> _Problem description_:
Would you filter these records and copy every line that has the word "will"?

> _Task material_:
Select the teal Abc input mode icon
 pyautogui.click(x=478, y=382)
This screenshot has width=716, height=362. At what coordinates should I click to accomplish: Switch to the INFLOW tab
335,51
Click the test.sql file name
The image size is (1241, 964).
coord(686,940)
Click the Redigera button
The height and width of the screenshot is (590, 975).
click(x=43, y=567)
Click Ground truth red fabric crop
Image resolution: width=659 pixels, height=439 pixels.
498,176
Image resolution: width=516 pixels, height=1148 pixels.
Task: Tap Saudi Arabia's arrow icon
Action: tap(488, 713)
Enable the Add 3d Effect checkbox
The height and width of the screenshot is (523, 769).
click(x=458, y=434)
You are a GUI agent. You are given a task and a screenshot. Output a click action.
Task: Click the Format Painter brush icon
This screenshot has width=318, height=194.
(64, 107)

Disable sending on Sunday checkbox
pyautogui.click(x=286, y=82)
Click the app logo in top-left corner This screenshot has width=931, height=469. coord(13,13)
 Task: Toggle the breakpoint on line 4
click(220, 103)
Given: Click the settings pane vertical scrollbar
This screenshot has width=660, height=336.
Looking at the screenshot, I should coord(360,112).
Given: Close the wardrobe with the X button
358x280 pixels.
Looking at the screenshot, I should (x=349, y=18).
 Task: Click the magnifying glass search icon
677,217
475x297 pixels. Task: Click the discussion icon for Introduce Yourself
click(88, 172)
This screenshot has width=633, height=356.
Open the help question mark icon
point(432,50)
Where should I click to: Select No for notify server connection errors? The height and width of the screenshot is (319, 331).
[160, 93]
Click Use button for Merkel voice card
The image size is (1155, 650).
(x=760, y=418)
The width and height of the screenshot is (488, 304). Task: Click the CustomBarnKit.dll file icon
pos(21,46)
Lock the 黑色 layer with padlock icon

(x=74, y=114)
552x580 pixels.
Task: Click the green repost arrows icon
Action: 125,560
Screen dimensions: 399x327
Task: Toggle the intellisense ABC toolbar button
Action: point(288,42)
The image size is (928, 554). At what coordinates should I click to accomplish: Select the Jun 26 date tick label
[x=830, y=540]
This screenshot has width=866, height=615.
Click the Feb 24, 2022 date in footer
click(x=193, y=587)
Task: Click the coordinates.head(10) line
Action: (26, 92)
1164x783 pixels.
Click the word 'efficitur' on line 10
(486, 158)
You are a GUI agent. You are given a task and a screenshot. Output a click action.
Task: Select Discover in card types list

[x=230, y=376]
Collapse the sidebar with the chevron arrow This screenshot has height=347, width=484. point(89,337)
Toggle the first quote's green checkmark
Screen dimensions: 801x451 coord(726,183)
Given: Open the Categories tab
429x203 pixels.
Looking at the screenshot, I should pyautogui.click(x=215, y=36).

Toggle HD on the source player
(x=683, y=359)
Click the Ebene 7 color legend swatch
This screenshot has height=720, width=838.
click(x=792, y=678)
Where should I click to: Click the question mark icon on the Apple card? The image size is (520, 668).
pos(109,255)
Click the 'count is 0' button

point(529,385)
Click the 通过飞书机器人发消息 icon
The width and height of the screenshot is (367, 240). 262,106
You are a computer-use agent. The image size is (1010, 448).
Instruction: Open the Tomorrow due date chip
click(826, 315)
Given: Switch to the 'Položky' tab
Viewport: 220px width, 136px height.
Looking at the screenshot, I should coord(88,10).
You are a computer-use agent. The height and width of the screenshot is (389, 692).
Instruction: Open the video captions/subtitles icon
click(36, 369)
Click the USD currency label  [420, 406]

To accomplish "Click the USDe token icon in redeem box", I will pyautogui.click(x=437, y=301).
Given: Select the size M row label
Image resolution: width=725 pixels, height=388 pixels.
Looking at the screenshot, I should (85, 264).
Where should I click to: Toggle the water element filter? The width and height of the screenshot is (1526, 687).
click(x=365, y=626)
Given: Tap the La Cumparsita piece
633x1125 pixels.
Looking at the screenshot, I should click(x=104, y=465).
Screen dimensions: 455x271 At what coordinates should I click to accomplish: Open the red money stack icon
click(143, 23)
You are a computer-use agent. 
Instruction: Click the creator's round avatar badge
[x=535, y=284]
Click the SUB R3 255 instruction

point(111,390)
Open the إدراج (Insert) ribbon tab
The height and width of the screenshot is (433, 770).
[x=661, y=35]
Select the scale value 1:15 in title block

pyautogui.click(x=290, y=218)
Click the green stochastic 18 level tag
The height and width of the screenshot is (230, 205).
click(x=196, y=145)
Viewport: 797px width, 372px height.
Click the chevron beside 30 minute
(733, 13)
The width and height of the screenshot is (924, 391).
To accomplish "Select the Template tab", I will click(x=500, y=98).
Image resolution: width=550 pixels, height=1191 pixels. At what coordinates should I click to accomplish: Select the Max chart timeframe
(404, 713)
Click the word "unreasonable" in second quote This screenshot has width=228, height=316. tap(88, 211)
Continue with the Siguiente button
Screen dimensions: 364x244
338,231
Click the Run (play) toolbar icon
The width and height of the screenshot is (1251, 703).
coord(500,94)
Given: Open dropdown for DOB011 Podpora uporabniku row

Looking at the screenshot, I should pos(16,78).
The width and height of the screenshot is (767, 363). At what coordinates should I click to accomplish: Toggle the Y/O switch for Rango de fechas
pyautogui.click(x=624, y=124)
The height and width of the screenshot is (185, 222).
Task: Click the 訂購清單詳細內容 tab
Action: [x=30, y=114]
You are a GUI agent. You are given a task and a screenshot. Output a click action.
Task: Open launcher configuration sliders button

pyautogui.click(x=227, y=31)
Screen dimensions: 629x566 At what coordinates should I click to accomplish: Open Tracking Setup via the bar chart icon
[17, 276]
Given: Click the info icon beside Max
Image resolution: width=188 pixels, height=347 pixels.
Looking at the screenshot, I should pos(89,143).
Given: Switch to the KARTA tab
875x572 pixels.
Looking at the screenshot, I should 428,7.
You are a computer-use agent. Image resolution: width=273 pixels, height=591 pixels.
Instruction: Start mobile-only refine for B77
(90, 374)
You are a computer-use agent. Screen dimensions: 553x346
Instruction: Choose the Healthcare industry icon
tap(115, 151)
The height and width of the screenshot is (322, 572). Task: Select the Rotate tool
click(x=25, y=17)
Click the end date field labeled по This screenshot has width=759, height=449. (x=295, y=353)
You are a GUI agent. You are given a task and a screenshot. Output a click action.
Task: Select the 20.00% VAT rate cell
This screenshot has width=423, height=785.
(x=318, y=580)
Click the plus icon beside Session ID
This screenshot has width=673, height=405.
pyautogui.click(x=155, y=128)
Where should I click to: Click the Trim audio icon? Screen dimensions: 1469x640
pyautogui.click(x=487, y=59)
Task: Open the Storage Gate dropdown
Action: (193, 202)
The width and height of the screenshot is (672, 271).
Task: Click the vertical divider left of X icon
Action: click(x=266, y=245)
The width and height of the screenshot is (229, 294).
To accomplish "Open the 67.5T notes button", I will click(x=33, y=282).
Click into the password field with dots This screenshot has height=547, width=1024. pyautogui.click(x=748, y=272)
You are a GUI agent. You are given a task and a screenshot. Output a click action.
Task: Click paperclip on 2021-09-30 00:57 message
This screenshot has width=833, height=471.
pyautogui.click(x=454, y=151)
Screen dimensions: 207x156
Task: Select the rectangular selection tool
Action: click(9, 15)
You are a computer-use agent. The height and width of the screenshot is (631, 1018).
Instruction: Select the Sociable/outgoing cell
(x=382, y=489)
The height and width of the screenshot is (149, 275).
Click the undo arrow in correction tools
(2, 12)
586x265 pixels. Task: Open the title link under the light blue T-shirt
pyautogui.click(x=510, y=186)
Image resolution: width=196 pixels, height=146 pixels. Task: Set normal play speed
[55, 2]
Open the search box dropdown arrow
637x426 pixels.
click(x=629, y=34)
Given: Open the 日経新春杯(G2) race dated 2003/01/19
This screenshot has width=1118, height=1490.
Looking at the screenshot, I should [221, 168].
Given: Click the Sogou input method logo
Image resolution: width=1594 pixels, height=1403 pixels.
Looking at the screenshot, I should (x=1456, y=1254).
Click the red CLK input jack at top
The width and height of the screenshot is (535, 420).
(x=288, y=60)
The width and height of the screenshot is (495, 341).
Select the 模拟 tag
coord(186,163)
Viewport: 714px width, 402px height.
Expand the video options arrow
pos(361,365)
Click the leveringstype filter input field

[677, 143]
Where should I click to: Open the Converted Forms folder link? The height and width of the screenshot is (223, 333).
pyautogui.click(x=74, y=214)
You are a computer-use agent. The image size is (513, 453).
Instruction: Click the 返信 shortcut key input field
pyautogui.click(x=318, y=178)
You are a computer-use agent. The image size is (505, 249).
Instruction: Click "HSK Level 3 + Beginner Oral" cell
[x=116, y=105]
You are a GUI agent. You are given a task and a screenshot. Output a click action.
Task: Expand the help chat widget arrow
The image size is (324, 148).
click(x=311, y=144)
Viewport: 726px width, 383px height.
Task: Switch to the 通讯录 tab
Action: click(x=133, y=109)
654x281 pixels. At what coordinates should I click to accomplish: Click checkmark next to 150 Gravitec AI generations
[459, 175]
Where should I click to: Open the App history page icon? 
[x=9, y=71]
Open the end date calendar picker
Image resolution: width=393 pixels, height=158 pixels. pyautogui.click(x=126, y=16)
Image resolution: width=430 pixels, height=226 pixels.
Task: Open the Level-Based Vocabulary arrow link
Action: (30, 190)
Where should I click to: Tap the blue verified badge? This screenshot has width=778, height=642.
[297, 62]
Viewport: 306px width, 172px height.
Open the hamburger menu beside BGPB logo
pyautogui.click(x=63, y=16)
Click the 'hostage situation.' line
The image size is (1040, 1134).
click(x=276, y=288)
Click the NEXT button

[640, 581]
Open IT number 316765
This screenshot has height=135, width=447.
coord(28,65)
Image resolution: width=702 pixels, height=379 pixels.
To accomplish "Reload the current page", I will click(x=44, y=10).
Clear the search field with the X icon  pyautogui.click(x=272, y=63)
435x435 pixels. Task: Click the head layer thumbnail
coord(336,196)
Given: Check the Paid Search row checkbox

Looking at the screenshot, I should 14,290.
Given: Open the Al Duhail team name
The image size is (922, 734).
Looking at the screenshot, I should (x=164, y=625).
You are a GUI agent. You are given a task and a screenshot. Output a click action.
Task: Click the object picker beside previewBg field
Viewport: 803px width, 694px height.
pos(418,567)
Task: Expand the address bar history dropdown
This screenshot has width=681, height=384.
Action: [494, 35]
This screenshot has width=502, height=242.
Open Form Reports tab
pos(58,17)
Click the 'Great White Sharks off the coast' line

> _Solution to the exercise_:
To accomplish "Click the USDe token icon in redeem box", I will pyautogui.click(x=437, y=301).
To accomplish "Select the Template tab", I will click(x=500, y=98).
To accomplish "Open the 67.5T notes button", I will click(x=33, y=282).
To accomplish "Reload the current page", I will click(x=44, y=10).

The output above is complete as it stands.